I like creating places almost as much as I like creating characters. I especially like creating houses- I have a passion for certain styles of architecture. In the as yet unpublished Ghost Chasers series, I have a haunted Second Empire-style mansion (think Psycho house on steroids), a rambling Queen Ann Victorian house, and a colonial era saltbox farmhouse featured.  There is also an old brick warehouse on the banks of Lake Champlain dating to the 1700's, a turn-of-the-century theatre and a college campus with Federal and Georgian brick architecture.  In the second book in the series, a Federal Colonial period sea captain's home that is now an inn is featured. In The Subtlety of Light and Shadow the Perspectives Art Gallery is housed within a gothic-style mansion on the shore of Whisper Lake. Royce's family home is a stucco,timber and fieldstone mansion in the English Tudor style, on Bolt Lake. In the as yet unpublished (much to Kelly's annoyance) Talon: An Intimate Familiarity Bryce Briscoe lives in a third floor, tiny studio apartment above a bridal shop. In the same novel, Dr. James Elliott lives in an large, elegant penthouse apartment in a more modern high rise in the city, while Dr. Giles Talon lives in a restored brownstone row house on a tree-lined street beside a park in the same city. In Making the Right Choice, a novelette included in Love Me Knots, Jesse Cooper lives in a 6-room, clapboard, classic farmhouse with additions, barns and outbuildings in New Hampshire.

These are the stages on which my characters perform. I've always felt that the stage is as important as the characters and their stories. The most unusual stage that I've created was in a sci-fi story called White Girl which primarily takes place in a sort of Starbucks-type, designer coffee bar outside of which a major battle is being fought in an alternate realm while the ordinary human beings passing by its windows are living their lives completely unaware of what is going on in the parallel universe so close to their own.

I have been influenced in my writing by Charles Dickens and many others. In a few words, Dickens could paint a portrait of a place. You could see it in your mind, and feel it as well. I strive for that sort of thing because environment gives rise to atmosphere- the very air and feeling in which the actions take place within the story.

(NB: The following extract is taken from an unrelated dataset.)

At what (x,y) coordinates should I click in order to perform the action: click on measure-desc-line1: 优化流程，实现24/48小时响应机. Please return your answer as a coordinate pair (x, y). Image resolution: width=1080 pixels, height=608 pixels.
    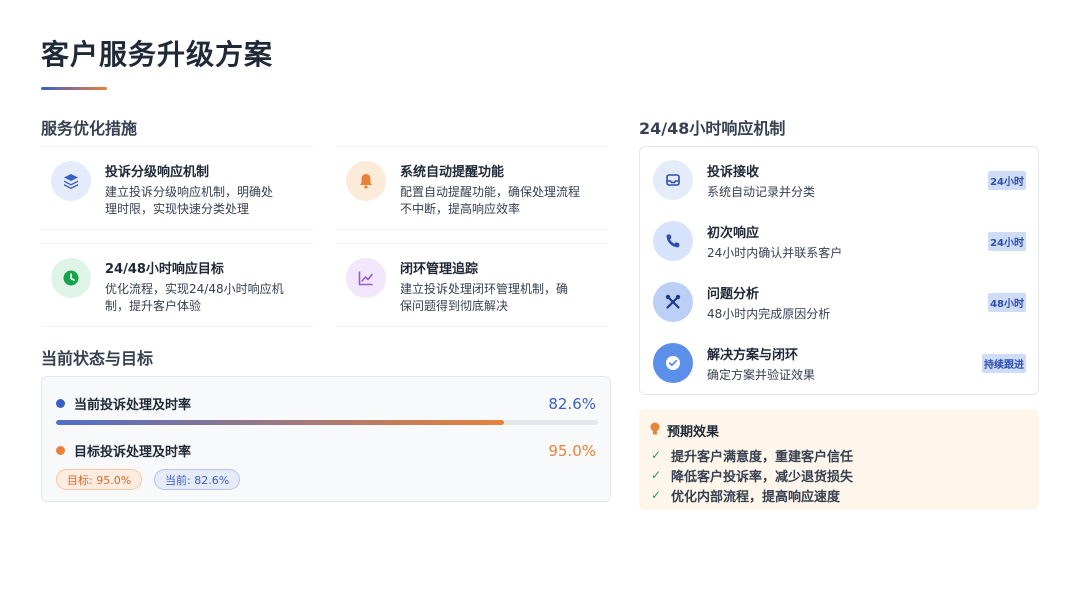
    Looking at the image, I should click on (194, 289).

I pay close attention to environments- whether it be an elegant restaurant, a roadside stand, a Co-Op food market, a house with secret passages within its walls, a cold barn in winter, a lakeside bungalow under renovation, a small apartment, a sprawling mansion, a museum full of bladed ancient and medieval weapons...whatever the location, the place where characters meet and interact, it is as important to the story as everything else.

Even though it's fiction- I want to build a realistic world in which my characters live and their stories unfold. I want to create a world that the reader can feel a sense of familiarity with, a place that might be someplace they once visited or would like to visit. It's a connection to the reader, for the reader, that will draw them into the story, into the lives of the characters and make them want to know what happens to these people.

Environment is as important as anything else when crafting a story. It is the stage- and a poorly designed stage will cause your characters to stumble and lose their places.

Writers are not just people who create other people and make them do things in order to tell a story- they are also architects, interior designers. landscapers, city planners and developers. They have to create a realistic world that helps the reader connect with the characters through a sense of the familiar.

I enjoy creating places and setting the stage on which my characters live their lives as much as I enjoy creating these people who have stories to tell.

Sometimes, though, it is the house that comes first and everything else just follows!